The newly validated method was applied to simultaneously determine the 14 compounds in three commercial SuoQuan formulae products from different company. The results are summarized in Table 5 and Figure 3. Our results revealed that the contents of the 14 compounds are significantly different. The overall content level was as follows: lactones > alkaloids > naphthalenone (nootkatone) > diarylheptanoids > flavonoids, albeit the dosage forms (i.e., capsules or pills). Accordingly, the highest content constituent of each type of compound was isolinderalactone, norisoboldine, nootkatone, yakuchinone A and apigenin-4’,7-dimethylther, respectively. Moreover, the content variation was more than 1500 times among these phytochemicals .

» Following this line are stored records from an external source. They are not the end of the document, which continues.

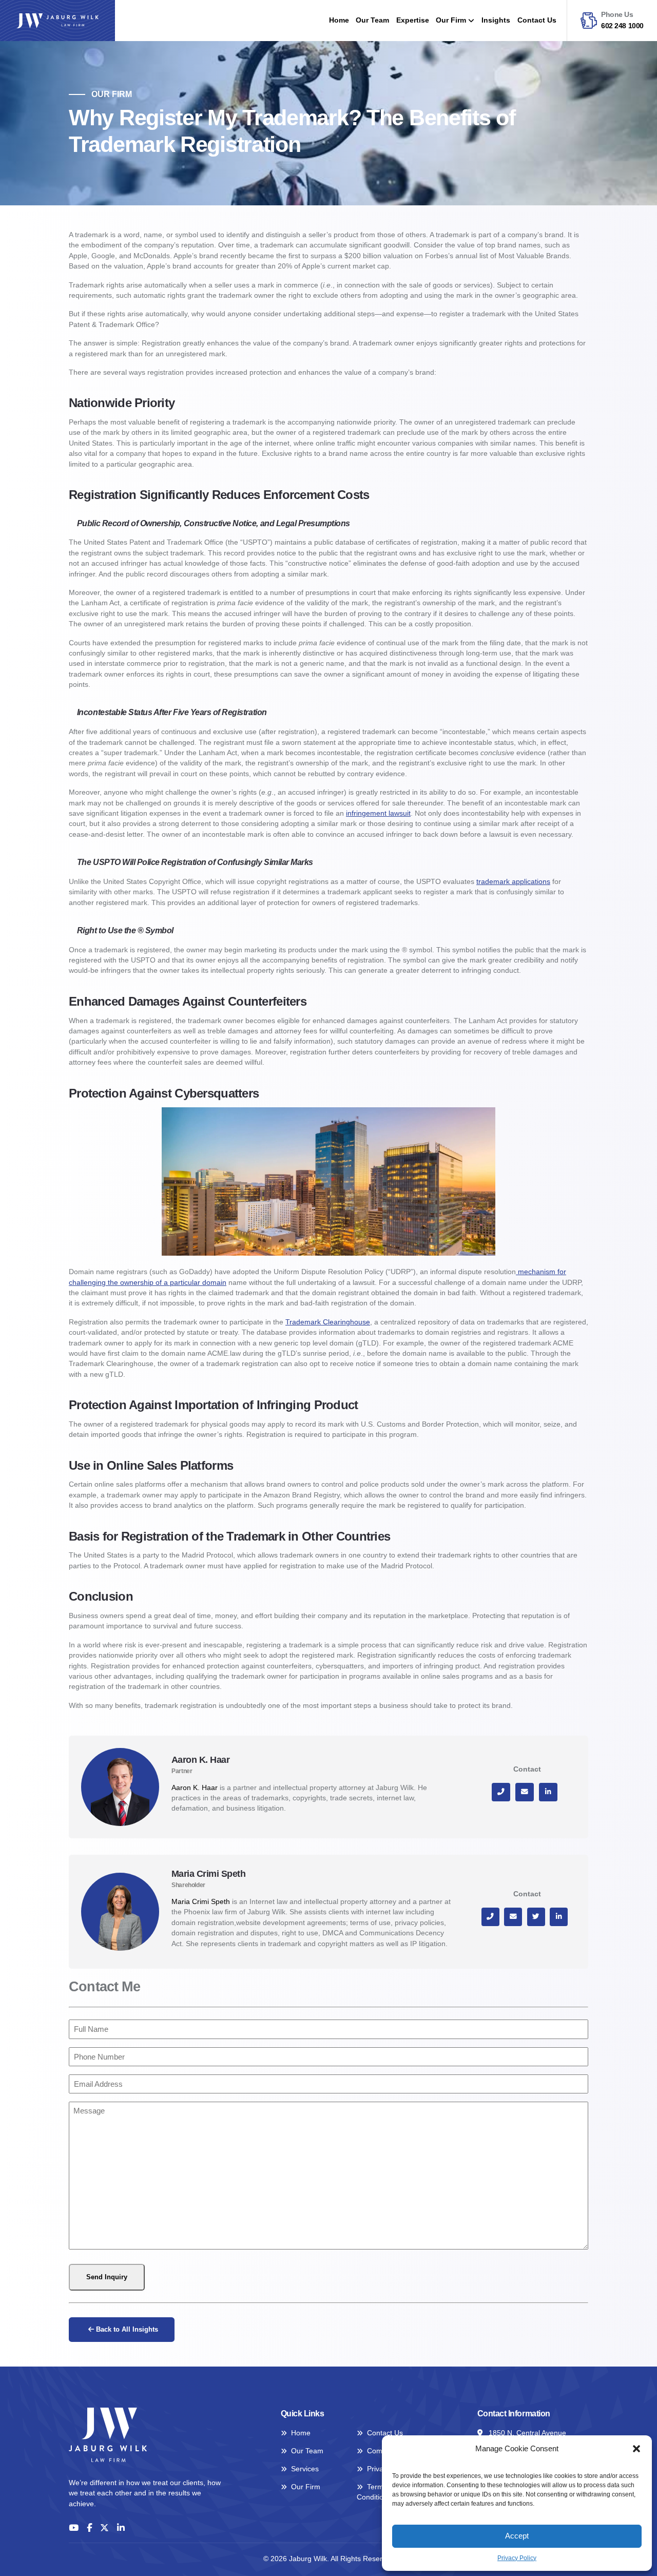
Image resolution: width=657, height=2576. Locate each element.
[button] (636, 2449)
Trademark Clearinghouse (327, 1322)
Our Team (372, 20)
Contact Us (536, 20)
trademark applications (513, 882)
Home (339, 20)
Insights (495, 20)
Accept (517, 2535)
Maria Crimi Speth (200, 1902)
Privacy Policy (516, 2558)
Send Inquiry (106, 2277)
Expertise (412, 20)
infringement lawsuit (378, 813)
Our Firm (451, 20)
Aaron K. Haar (194, 1788)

Table 5 Contents of 14 phytochemicals from three SuoQuan formulae products
Full size table
Figure 3
figure 3

The content variation of 14 phytochemicals originated from SQC, SQP-1 and SQP-2 samples. In the bottom panel, the content level variation was normalized based on the contents in SQP-1 sample.

Full size image

On the other hand, the manufacturing process influenced the content levels. Besides for lactones, the other types of compound had higher concentration in SQC samples than SQP samples. SQP is a Chinese traditional medical mixture containing the powder of A. oxyphyllae Fructus, R. linderae and D. opposite and the manufacturing process dose not involve the extraction technology. Therefore, all the constituents derived from three herbal powders are transformed into the final pills. On the contrary, the SQC is manufactured through refluxing extraction method with ethanol and the constituents that can dissolved in ethanol are differentially transformed into the final capsules according to the theory of “like dissolves like”. As a result, most of the investigated constituents were concentrated and the content variation in SQC sample might smaller than the SQP sample (Figure 3).

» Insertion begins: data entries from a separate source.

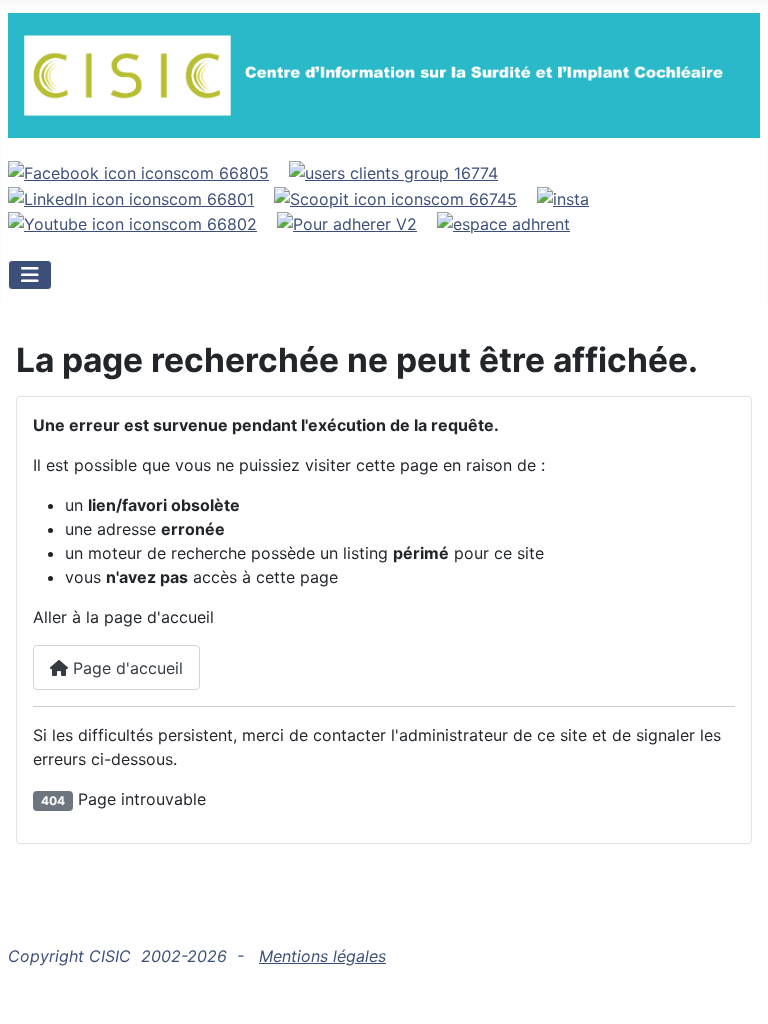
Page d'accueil (125, 668)
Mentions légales (322, 956)
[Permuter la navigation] (30, 275)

As shown in Figure 3, it was worth noting that the significant content variation between the SQP-1 sample and SQP-2 sample was observed. As for linderane, a marker compound for quality control in current Chinese Pharmacopeia [6], the mean content levels (132 μg/g for SQP-1 and 266 μg/g for SQP-2) were superior to the mandatory criteria (i.e., no less than 90 μg/g) albeit the 2-fold difference between the two products. However, for the most of the other constituents, the content levels in SQP-2 sample were larger than SQP-1 sample. The diarylheptanoids’ content levels in SQP-2 were 3–5 times higher than SQP-1. Similarly, this data for flavonoids was 2–3 times. The possible explanation for these discrepancies could be that the herbal raw materials were different between the two companies. Thus, strict quality control for raw material and adequate in-process controls should be properly carried out. In the cases where the active principles are unknown, marker substance(s) should be established for analytical purposes.

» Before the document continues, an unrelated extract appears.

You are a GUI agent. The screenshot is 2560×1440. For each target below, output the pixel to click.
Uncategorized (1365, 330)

In the present work, we also found other compounds occurred in the SQC and SQP sample including linderagalactone D, linderagalactone C, hydroxylindestenolide, neolinderalactone, reticuline and norboldine. These phytochemicals were well separated and their precursor-to-product ion pairs were set at 263.5→227.2, 263.5→217.1, 247.7→229.2, 245.5→199.4, 330.2→192.2 and 314.0→265.3 according to the data reported in literature [11, 22]. However, these compounds were not quantified because the corresponding reference standards were not available.

Conclusion

In summary, a new UFLC-MS/MS method was developed and validated. The proposed method was sensitive and reliable and then successfully applied to simultaneously quantify the 14 phytochemicals occurred in SuoQuan formulae. Significant content variations were observed. Manufacturing processes influenced the content levels between the different dosage forms. The quality of raw materials play a pivotal role in guaranteeing the consistently good quality of herbal preparations. Sufficient chemical information and assay for particular constituents or markers are helpful in understanding of the clinical effects of the herbal product.